[HN Gopher] A modern self-referential weight matrix that learns ...
       ___________________________________________________________________
        
       A modern self-referential weight matrix that learns to modify
       itself
        
       Author : lnyan
       Score  : 113 points
       Date   : 2022-04-13 16:12 UTC (6 hours ago)
        
 (HTM) web link (arxiv.org)
 (TXT) w3m dump (arxiv.org)
        
       | savant_penguin wrote:
       | Just skimmed the paper but the benchmarks are super weird
        
       | ricardobayes wrote:
       | It's a super weird feeling to click on a hacker news top post and
       | find out I know one of the authors.
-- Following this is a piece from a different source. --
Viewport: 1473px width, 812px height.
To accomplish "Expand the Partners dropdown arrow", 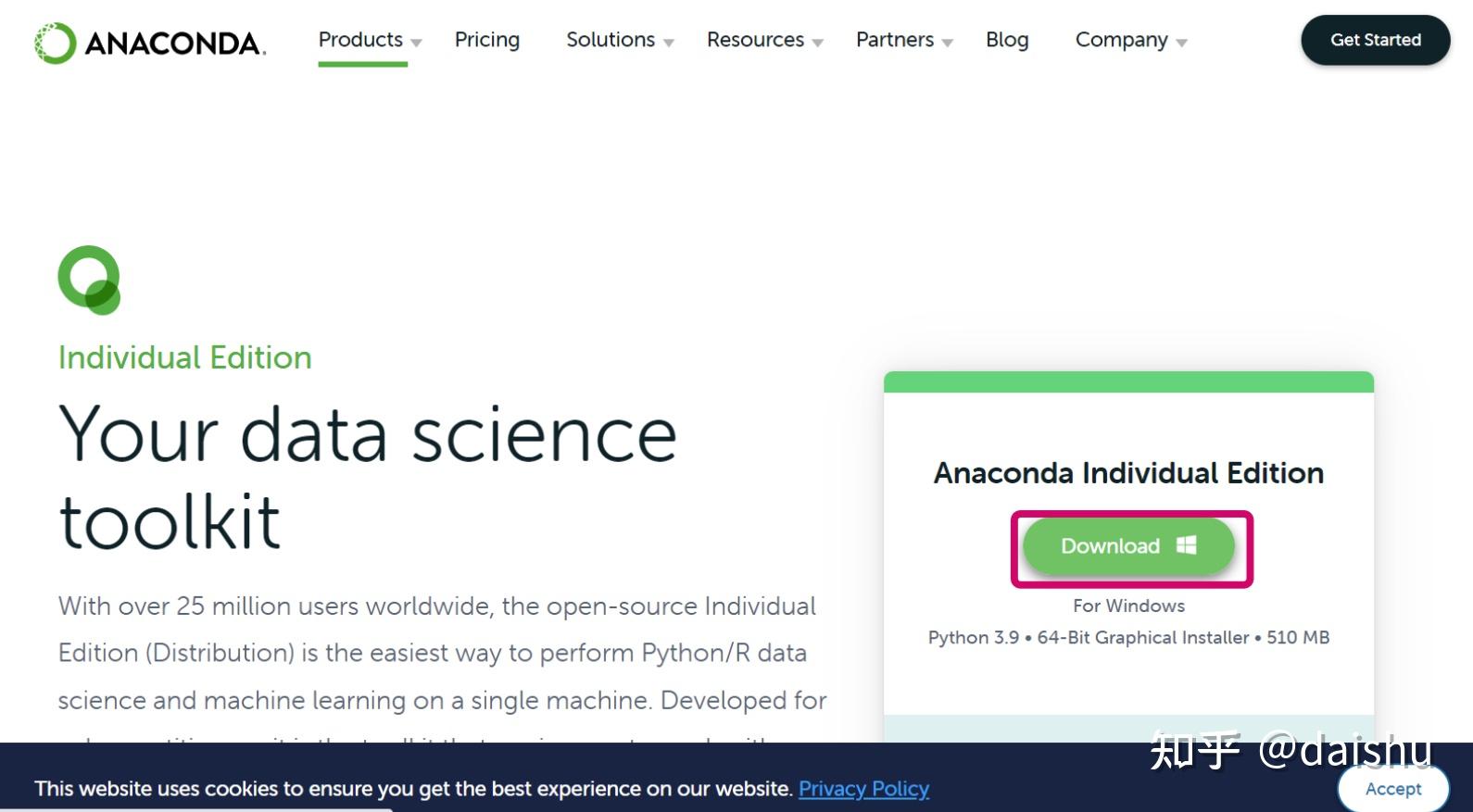I will [x=947, y=43].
The world is a super small
       | place.
        
       | heyitsguay wrote:
       | I know Schmidhuber is famously miffed for missing out on the AI
       | revolution limelight, and despite that he runs a pretty famous
       | and well-resourced group. So with a paper like this demonstrating
       | a new fundamental technique, you'd think they would eat the labor
       | and compute costs of getting this up and running on a full
       | gauntlet of high-profile benchmarks, in comparison with existing
       | SOTA methods, vs the sort of half-hearted benchmarking that
       | happens in this paper. It's a hassle, but all it would take for
       | something like this to catch the community's attention would be a
       | clear demonstration of viability in line with what groups at any
       | of the other large research institutions do.
       | 
       | The failure to put something like that front and center makes me
       | wonder how strong the method is, because you have to assume that
       | someone on the team has tried more benchmarks. Still, the idea of
       | learning a better update rule than gradient descent is
       | intriguing, so maybe something cool will come from this :)
        
         | nullc wrote:
         | Or they hurried the publication to avoid getting scooped and
         | will follow up with interesting benchmarks later.
        
       | mark_l_watson wrote:
       | I haven't really absorbed this paper yet, but first thoughts were
       | Hopfield Networks we used in the 1980s.
       | 
       | For unsupervised learning algorithms like masked models (BERT and
       | some other Transformers), it makes sense to train in parallel
       | with prediction. Why not?
       | 
       | My imagination can't wrap around using this for supervised
       | (labeled data) learning.
        
       | jdeaton wrote:
       | I'm having a hard time reading this paper without hearing you-
       | again's voice in my head.
        
       | TekMol wrote:
       | I have been playing with alternative ways to do machine learning
       | on and off for a few years now. Some experiments went very well.
       | 
       | I am never sure if it is a waste of time or has some value.
       | 
       | If you guys had some unique ML technology that is different to
       | what all the others do, what would you do with it?
        
         | hwers wrote:
         | Write a paper about it. Post it on arxiv.org. Contact some open
         | minded researchers on twitter or here (show HN) for critique.
        
         | javajosh wrote:
         | Host it on a $5 VPS with full internet access and "see what
         | happens".
        
         | ggerganov wrote:
         | I would make a "Show HN" post
        
         | [deleted]
        
         | swagasaurus-rex wrote:
         | Create a demo of it doing -something-. Literally anything. Then
         | show it off and see where it goes.
        
         | daveguy wrote:
         | Demo speaks louder than words. If you don't want to go into the
         | details of how it works, it would still be interesting to just
         | see where it over and under performs compared to existing
         | systems.
        
           | mark_l_watson wrote:
           | Absolutely! Also, if possible, a Colab (or plain Jupiter
           | notebook) and data would be good.
        
         | nynx wrote:
         | I'd make a blog and post about my experiments.
        
           | andai wrote:
           | And a video too, please :)
        
         | Scene_Cast2 wrote:
         | If you do end up posting any sort of musings on this topic, I'd
         | be really interested in taking a look.
        
         | drewm1980 wrote:
         | Start with the assumption that someone has already done it...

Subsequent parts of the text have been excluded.